:: Supplied material ::
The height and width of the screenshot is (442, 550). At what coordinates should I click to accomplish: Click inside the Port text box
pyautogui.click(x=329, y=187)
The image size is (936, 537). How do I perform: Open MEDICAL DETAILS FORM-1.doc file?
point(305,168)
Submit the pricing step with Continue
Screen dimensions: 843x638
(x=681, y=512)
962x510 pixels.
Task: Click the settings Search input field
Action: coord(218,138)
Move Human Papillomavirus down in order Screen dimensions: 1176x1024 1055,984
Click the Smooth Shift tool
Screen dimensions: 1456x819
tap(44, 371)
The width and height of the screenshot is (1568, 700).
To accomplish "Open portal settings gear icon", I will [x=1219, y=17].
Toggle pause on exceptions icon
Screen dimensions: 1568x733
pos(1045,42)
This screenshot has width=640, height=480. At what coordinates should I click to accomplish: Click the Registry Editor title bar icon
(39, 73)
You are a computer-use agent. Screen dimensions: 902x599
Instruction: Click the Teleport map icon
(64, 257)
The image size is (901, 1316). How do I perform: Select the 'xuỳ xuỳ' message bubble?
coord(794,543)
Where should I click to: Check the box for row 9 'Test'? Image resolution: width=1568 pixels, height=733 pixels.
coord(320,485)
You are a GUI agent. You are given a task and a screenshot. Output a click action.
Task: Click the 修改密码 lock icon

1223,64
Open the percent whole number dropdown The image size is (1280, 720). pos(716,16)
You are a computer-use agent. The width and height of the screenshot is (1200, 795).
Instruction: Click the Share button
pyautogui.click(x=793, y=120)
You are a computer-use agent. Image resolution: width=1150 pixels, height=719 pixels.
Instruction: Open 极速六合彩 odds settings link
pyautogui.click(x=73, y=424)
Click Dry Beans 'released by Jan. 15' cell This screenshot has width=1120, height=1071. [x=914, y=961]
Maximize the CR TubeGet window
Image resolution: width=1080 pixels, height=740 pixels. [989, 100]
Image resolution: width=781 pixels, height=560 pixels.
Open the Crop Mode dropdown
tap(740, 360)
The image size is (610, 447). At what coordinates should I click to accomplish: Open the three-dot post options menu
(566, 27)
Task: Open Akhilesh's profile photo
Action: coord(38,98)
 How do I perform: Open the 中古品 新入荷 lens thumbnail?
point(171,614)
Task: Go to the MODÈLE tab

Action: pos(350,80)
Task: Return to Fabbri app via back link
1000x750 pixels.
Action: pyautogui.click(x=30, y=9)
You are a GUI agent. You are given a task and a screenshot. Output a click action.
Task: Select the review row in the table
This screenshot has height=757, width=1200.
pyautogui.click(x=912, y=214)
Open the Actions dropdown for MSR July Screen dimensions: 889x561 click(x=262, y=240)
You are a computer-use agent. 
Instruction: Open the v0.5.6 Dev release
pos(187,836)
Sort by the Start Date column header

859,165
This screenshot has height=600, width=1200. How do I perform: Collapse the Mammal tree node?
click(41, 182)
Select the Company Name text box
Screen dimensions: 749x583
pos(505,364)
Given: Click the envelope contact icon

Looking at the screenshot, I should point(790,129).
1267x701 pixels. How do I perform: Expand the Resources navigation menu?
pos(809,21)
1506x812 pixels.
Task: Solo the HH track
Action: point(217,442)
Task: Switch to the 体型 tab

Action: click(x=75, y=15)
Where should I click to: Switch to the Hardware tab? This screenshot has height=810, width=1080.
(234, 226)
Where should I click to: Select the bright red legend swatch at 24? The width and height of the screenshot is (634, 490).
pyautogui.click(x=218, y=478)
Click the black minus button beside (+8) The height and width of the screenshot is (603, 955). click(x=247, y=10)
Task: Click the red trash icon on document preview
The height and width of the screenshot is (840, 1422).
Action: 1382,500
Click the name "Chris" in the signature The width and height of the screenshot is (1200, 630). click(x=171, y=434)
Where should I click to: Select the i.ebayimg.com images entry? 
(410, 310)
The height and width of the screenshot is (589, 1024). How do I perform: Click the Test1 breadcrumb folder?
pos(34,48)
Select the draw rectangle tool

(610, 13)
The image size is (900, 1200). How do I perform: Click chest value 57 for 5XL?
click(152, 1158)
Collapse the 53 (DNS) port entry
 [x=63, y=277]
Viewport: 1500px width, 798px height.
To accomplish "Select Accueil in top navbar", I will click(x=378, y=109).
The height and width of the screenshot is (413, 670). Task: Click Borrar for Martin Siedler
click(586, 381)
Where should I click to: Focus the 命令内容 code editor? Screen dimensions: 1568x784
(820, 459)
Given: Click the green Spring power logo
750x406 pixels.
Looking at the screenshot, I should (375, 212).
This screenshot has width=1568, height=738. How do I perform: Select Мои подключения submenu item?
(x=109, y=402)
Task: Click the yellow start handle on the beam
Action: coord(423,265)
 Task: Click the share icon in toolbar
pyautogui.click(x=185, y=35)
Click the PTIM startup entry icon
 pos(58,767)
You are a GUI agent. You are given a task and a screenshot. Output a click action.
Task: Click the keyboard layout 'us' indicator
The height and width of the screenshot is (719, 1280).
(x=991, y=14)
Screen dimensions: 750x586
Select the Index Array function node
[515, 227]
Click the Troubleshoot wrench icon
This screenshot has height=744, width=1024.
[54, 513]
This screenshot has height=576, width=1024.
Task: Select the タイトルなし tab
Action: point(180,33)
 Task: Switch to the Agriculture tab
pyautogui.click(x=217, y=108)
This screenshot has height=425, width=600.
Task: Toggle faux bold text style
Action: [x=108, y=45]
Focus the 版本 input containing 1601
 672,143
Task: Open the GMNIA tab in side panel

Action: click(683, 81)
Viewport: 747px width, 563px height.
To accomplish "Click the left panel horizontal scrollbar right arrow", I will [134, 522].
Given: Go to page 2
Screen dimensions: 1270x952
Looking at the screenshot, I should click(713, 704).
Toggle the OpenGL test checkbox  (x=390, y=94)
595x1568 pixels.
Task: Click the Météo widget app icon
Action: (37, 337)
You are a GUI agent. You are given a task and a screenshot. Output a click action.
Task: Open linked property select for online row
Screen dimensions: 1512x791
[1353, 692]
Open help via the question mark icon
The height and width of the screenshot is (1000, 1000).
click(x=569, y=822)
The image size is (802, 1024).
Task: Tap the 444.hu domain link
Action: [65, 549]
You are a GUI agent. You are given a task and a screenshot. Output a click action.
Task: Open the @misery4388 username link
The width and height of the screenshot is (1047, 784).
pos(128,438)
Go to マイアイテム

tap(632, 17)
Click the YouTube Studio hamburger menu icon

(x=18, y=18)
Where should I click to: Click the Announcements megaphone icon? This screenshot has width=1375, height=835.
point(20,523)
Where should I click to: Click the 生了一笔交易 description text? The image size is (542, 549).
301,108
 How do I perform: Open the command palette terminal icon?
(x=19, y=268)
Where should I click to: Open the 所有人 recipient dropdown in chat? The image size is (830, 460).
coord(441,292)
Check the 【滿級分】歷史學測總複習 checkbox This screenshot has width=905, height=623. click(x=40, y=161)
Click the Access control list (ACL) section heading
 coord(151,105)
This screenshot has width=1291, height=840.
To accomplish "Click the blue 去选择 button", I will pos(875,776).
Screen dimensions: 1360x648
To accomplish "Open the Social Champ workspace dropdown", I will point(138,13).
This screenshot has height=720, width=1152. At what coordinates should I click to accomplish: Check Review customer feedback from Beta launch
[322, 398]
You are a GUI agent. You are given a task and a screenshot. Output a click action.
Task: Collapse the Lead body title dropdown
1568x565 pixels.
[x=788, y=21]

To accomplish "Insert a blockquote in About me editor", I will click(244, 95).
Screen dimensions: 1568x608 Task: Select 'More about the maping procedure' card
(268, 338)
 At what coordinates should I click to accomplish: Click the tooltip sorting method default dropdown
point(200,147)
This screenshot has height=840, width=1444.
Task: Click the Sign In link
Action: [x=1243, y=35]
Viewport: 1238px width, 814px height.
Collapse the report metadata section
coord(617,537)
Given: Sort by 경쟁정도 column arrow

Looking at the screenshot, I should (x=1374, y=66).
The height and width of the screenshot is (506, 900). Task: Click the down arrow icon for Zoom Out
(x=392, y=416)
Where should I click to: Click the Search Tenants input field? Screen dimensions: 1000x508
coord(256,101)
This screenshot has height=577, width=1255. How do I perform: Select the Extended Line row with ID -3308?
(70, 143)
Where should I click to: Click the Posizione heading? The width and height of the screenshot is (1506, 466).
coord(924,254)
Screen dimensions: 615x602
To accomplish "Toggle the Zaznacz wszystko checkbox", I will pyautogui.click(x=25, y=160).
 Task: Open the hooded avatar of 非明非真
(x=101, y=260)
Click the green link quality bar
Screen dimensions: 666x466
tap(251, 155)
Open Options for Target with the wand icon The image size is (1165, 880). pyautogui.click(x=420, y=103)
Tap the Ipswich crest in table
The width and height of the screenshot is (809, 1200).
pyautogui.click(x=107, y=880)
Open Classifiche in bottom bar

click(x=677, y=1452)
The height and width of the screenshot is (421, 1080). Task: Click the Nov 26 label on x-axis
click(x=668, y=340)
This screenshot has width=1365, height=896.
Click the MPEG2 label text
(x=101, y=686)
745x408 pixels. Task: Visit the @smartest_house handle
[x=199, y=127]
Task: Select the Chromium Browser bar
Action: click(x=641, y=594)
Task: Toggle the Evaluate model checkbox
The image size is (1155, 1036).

:: Required action ::
Above is a listing; print exactly its lines from the one with "Click the Troubleshoot wrench icon" through the one with "Viewport: 747px width, 563px height.", and no other lines.

:: Your solution ::
Click the Troubleshoot wrench icon
This screenshot has height=744, width=1024.
[54, 513]
This screenshot has height=576, width=1024.
Task: Select the タイトルなし tab
Action: point(180,33)
 Task: Switch to the Agriculture tab
pyautogui.click(x=217, y=108)
This screenshot has height=425, width=600.
Task: Toggle faux bold text style
Action: [x=108, y=45]
Focus the 版本 input containing 1601
 672,143
Task: Open the GMNIA tab in side panel

Action: click(683, 81)
Viewport: 747px width, 563px height.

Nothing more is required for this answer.